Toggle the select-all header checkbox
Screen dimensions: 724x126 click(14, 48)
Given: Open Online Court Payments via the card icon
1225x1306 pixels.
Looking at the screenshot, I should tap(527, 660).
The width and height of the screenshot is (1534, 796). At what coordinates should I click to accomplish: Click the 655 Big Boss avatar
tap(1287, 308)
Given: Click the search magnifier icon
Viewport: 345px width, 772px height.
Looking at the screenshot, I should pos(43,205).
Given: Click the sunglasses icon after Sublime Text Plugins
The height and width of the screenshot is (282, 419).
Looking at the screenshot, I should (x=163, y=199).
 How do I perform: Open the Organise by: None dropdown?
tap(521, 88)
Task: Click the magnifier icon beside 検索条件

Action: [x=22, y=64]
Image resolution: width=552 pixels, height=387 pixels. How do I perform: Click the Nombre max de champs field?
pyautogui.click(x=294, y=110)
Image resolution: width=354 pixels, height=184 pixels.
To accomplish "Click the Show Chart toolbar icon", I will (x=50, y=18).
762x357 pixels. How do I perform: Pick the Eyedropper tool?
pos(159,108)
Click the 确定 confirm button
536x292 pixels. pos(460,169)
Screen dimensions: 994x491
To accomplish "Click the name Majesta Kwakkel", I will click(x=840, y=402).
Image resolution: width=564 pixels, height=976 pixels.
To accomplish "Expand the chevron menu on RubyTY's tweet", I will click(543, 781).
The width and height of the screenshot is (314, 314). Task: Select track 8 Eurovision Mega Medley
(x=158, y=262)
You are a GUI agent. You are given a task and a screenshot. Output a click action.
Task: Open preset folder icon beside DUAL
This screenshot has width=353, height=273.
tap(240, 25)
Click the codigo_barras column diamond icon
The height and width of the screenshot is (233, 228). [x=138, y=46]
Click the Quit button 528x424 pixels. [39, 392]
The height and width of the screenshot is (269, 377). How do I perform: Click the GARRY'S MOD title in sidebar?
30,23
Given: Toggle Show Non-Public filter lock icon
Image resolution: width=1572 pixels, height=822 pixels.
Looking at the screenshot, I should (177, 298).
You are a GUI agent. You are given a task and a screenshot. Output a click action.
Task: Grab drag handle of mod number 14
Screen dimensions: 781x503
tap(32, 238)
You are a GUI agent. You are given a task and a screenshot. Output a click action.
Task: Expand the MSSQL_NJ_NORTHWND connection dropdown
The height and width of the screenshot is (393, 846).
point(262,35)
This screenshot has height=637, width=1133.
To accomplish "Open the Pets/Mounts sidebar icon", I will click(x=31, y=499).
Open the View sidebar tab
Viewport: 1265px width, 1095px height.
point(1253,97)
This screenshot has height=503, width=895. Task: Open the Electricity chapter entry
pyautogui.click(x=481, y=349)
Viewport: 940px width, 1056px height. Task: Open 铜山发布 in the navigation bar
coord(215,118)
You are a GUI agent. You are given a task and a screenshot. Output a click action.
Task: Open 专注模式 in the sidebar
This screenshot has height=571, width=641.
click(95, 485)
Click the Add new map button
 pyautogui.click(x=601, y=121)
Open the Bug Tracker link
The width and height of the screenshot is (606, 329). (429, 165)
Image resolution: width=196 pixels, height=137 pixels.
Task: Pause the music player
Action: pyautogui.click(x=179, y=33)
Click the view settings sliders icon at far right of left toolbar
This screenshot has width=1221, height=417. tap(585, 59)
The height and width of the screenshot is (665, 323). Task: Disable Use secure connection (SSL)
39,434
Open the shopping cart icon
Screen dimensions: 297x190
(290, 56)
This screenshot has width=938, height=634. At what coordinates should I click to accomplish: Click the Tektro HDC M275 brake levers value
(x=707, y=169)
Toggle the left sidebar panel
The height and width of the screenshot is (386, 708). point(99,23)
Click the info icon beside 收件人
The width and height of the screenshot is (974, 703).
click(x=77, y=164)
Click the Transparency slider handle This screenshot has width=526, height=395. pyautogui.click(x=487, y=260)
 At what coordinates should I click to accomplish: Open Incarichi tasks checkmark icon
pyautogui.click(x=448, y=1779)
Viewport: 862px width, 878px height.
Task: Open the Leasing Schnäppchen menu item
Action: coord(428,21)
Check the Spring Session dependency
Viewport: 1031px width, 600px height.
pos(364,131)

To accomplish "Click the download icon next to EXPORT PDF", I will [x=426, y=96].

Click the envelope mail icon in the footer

==========

◆ **Task to complete**
All lines of the records containing "Expand" should be shown.

◆ **Exercise solution**
To accomplish "Expand the chevron menu on RubyTY's tweet", I will click(543, 781).
Task: Expand the MSSQL_NJ_NORTHWND connection dropdown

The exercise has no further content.